__Description of the task__
Down to the last line, repeat the entries exactly.

[Stored entries]
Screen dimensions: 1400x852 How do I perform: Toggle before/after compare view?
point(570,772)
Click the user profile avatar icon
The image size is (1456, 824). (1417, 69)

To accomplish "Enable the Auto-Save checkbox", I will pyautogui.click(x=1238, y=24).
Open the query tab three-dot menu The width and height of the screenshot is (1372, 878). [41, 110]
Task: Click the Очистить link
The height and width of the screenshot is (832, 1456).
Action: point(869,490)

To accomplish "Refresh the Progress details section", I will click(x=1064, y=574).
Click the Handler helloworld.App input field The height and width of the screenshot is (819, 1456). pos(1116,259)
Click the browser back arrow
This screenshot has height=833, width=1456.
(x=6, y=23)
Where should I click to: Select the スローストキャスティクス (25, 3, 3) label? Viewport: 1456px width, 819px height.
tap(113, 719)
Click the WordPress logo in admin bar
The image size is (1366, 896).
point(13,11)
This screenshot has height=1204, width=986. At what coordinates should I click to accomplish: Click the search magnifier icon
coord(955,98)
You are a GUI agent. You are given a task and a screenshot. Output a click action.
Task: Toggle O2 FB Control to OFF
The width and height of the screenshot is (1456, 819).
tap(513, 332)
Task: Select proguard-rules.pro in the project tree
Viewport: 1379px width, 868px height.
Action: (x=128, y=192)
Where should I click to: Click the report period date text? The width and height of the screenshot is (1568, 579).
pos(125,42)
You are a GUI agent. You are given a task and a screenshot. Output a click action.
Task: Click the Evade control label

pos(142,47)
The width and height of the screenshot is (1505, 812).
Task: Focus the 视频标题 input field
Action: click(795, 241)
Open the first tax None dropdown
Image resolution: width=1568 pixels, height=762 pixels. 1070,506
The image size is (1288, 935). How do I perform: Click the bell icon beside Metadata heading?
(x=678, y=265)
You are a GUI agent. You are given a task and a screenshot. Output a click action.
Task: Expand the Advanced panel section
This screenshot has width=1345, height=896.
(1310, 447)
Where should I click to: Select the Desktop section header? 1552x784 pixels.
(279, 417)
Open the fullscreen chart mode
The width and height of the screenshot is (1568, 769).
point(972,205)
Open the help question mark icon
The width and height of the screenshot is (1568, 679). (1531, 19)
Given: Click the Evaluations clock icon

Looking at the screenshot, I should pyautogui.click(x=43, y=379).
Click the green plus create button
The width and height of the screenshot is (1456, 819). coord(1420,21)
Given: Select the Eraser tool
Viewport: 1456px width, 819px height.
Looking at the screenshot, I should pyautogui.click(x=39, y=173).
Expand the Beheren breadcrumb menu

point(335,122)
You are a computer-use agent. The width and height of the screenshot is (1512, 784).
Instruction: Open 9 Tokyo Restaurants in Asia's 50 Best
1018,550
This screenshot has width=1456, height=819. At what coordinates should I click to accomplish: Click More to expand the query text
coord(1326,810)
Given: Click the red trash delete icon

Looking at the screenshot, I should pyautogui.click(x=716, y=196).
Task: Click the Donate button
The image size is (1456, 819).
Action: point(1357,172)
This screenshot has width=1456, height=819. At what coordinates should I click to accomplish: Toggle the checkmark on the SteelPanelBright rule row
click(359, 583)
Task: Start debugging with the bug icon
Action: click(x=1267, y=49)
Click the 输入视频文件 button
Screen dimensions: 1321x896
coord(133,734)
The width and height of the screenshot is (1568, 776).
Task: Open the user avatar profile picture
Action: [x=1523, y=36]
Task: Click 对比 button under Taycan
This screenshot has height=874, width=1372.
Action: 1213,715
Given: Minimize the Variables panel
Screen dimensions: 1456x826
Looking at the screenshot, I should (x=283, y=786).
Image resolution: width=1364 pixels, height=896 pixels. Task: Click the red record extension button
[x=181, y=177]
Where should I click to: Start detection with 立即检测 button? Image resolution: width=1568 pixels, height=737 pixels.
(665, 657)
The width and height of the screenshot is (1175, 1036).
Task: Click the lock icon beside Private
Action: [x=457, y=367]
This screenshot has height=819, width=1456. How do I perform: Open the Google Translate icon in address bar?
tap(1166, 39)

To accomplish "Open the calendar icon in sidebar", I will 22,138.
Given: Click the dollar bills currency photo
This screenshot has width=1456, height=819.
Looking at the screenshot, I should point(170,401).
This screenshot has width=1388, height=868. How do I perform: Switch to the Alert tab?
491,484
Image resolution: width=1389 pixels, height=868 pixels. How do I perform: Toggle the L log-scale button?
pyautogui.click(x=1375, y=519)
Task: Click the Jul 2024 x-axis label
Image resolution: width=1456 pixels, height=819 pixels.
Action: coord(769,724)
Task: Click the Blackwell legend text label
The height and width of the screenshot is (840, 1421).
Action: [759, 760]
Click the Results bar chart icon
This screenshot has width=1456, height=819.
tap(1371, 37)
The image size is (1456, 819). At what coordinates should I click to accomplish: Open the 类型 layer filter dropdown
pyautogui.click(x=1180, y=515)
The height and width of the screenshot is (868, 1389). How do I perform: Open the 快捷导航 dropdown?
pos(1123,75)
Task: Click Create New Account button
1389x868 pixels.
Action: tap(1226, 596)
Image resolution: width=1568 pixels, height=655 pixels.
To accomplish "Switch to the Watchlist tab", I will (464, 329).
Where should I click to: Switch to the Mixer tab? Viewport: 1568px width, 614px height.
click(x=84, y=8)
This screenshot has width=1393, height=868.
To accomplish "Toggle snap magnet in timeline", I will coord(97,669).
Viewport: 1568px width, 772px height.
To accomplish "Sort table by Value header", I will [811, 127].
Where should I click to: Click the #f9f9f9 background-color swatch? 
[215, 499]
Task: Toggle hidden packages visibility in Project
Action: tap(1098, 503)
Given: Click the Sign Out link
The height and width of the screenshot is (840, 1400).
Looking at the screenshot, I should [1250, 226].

__Problem solution__
Screen dimensions: 1400x852 How do I perform: Toggle before/after compare view?
point(570,772)
Click the user profile avatar icon
The image size is (1456, 824). (1417, 69)

To accomplish "Enable the Auto-Save checkbox", I will pyautogui.click(x=1238, y=24).
Open the query tab three-dot menu The width and height of the screenshot is (1372, 878). [41, 110]
Task: Click the Очистить link
The height and width of the screenshot is (832, 1456).
Action: point(869,490)

To accomplish "Refresh the Progress details section", I will click(x=1064, y=574).
Click the Handler helloworld.App input field The height and width of the screenshot is (819, 1456). pos(1116,259)
Click the browser back arrow
This screenshot has height=833, width=1456.
(x=6, y=23)
Where should I click to: Select the スローストキャスティクス (25, 3, 3) label? Viewport: 1456px width, 819px height.
tap(113, 719)
Click the WordPress logo in admin bar
The image size is (1366, 896).
point(13,11)
This screenshot has height=1204, width=986. At what coordinates should I click to accomplish: Click the search magnifier icon
coord(955,98)
You are a GUI agent. You are given a task and a screenshot. Output a click action.
Task: Toggle O2 FB Control to OFF
The width and height of the screenshot is (1456, 819).
tap(513, 332)
Task: Select proguard-rules.pro in the project tree
Viewport: 1379px width, 868px height.
Action: (x=128, y=192)
Where should I click to: Click the report period date text? The width and height of the screenshot is (1568, 579).
pos(125,42)
You are a GUI agent. You are given a task and a screenshot. Output a click action.
Task: Click the Evade control label

pos(142,47)
The width and height of the screenshot is (1505, 812).
Task: Focus the 视频标题 input field
Action: click(795, 241)
Open the first tax None dropdown
Image resolution: width=1568 pixels, height=762 pixels. 1070,506
The image size is (1288, 935). How do I perform: Click the bell icon beside Metadata heading?
(x=678, y=265)
You are a GUI agent. You are given a task and a screenshot. Output a click action.
Task: Expand the Advanced panel section
This screenshot has width=1345, height=896.
(1310, 447)
Where should I click to: Select the Desktop section header? 1552x784 pixels.
(279, 417)
Open the fullscreen chart mode
The width and height of the screenshot is (1568, 769).
point(972,205)
Open the help question mark icon
The width and height of the screenshot is (1568, 679). (1531, 19)
Given: Click the Evaluations clock icon

Looking at the screenshot, I should pyautogui.click(x=43, y=379).
Click the green plus create button
The width and height of the screenshot is (1456, 819). coord(1420,21)
Given: Select the Eraser tool
Viewport: 1456px width, 819px height.
Looking at the screenshot, I should pyautogui.click(x=39, y=173).
Expand the Beheren breadcrumb menu

point(335,122)
You are a computer-use agent. The width and height of the screenshot is (1512, 784).
Instruction: Open 9 Tokyo Restaurants in Asia's 50 Best
1018,550
This screenshot has width=1456, height=819. At what coordinates should I click to accomplish: Click More to expand the query text
coord(1326,810)
Given: Click the red trash delete icon

Looking at the screenshot, I should pyautogui.click(x=716, y=196).
Task: Click the Donate button
The image size is (1456, 819).
Action: point(1357,172)
This screenshot has width=1456, height=819. At what coordinates should I click to accomplish: Toggle the checkmark on the SteelPanelBright rule row
click(359, 583)
Task: Start debugging with the bug icon
Action: click(x=1267, y=49)
Click the 输入视频文件 button
Screen dimensions: 1321x896
coord(133,734)
The width and height of the screenshot is (1568, 776).
Task: Open the user avatar profile picture
Action: [x=1523, y=36]
Task: Click 对比 button under Taycan
This screenshot has height=874, width=1372.
Action: 1213,715
Given: Minimize the Variables panel
Screen dimensions: 1456x826
Looking at the screenshot, I should (x=283, y=786).
Image resolution: width=1364 pixels, height=896 pixels. Task: Click the red record extension button
[x=181, y=177]
Where should I click to: Start detection with 立即检测 button? Image resolution: width=1568 pixels, height=737 pixels.
(665, 657)
The width and height of the screenshot is (1175, 1036).
Task: Click the lock icon beside Private
Action: [x=457, y=367]
This screenshot has height=819, width=1456. How do I perform: Open the Google Translate icon in address bar?
tap(1166, 39)

To accomplish "Open the calendar icon in sidebar", I will 22,138.
Given: Click the dollar bills currency photo
This screenshot has width=1456, height=819.
Looking at the screenshot, I should point(170,401).
This screenshot has width=1388, height=868. How do I perform: Switch to the Alert tab?
491,484
Image resolution: width=1389 pixels, height=868 pixels. How do I perform: Toggle the L log-scale button?
pyautogui.click(x=1375, y=519)
Task: Click the Jul 2024 x-axis label
Image resolution: width=1456 pixels, height=819 pixels.
Action: coord(769,724)
Task: Click the Blackwell legend text label
The height and width of the screenshot is (840, 1421).
Action: [759, 760]
Click the Results bar chart icon
This screenshot has width=1456, height=819.
tap(1371, 37)
The image size is (1456, 819). At what coordinates should I click to accomplish: Open the 类型 layer filter dropdown
pyautogui.click(x=1180, y=515)
The height and width of the screenshot is (868, 1389). How do I perform: Open the 快捷导航 dropdown?
pos(1123,75)
Task: Click Create New Account button
1389x868 pixels.
Action: tap(1226, 596)
Image resolution: width=1568 pixels, height=655 pixels.
To accomplish "Switch to the Watchlist tab", I will (464, 329).
Where should I click to: Switch to the Mixer tab? Viewport: 1568px width, 614px height.
click(x=84, y=8)
This screenshot has width=1393, height=868.
To accomplish "Toggle snap magnet in timeline", I will coord(97,669).
Viewport: 1568px width, 772px height.
To accomplish "Sort table by Value header", I will [811, 127].
Where should I click to: Click the #f9f9f9 background-color swatch? 
[215, 499]
Task: Toggle hidden packages visibility in Project
Action: tap(1098, 503)
Given: Click the Sign Out link
The height and width of the screenshot is (840, 1400).
Looking at the screenshot, I should [1250, 226].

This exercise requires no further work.